- BRIEF 1
In the post on smoothing weighted points, what is the weight column meant to do to the smoothed line? Answer in one to three sentences.
- BRIEF 2
Carry the post on smoothing weighted points forward from its last line, <code>plt.show()</code>.

- EXCERPT

BEGIN

Reputation: 42329
I have a set of weighted x,y
points, like shown below (the full set is here):
# x y w
-0.038 2.0127 0.71
0.058 1.9557 1
0.067 2.0016 0.9
0.072 2.0316 0.83
...
I need to find a smoothed line that adjusts these points according to the importance assigned to each, ie: more weight means the data point should have more relevance.
This is the code I have so far, which basically applies a gaussian_filter1d to the data (I got the idea from this question: line smoothing algorithm in python?):
import matplotlib.pyplot as plt
import numpy as np
from scipy.ndimage import gaussian_filter1d
# Read data from file.
data = np.loadtxt('data_file', unpack=True)
x, y, w = data[0], data[1], data[2]
# Return evenly spaced numbers over a specified interval.
t = np.linspace(0, 1, len(x))
t2 = np.linspace(0, 1, 100)
# One-dimensional linear interpolation.
x2 = np.interp(t2, t, x)
y2 = np.interp(t2, t, y)
# Obtain Gaussian filter with fixed sigma value.
sigma = 7
x3 = gaussian_filter1d(x2, sigma)
y3 = gaussian_filter1d(y2, sigma)
# Make plot.
cm = plt.cm.get_cmap('RdYlBu')
plt.scatter(x, y, marker="o", c=w, s=40, cmap=cm, lw=0.5, vmin=0, vmax=1)
plt.plot(x3, y3, "r", lw=2)
plt.show()

END

- INFORMATION SUPPLIED
BEGIN

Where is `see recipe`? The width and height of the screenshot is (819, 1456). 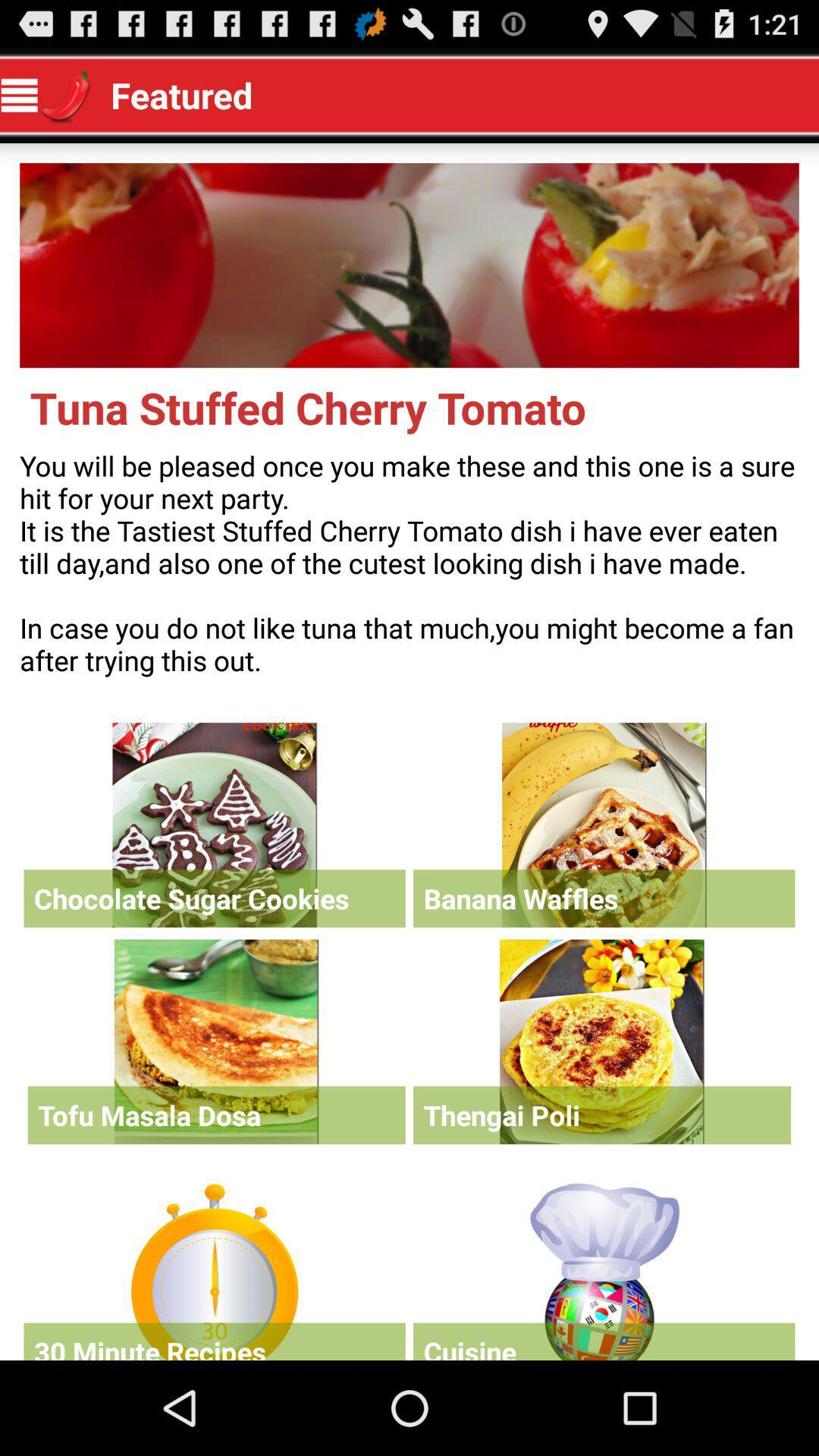
see recipe is located at coordinates (601, 1040).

END

- ANSWER AREA 1
Each x,y point carries a weight that marks how important it is. The smoothed line should fit the points according to that importance, so a point with more weight should count for more.

- ANSWER AREA 2
This code produces the following plot (bluer dots have a higher weight value):
The problem is that this fit does not consider the weights assigned to each point. How can I introduce that information into the gaussian filter?
Upvotes: 4
Views: 6362
Reputation: 8400
Note that the following idea is workaround not an exact solution, but it is worth to try.
The idea is to use w
weight parameter to repeat corresponding values in x
and y
. So if you scale w
for example into range [1,10]
all corresponding values in x
and so in y
will be duplicated 10 times for w
equal to 10. That is, new x
, y
will be created. In this way we incorporate the weight as frequency of values in x
and y
, indeed. Having this done, feeding the new ones to your algorithm hopefully gives you desired results as shown in the worked examples below.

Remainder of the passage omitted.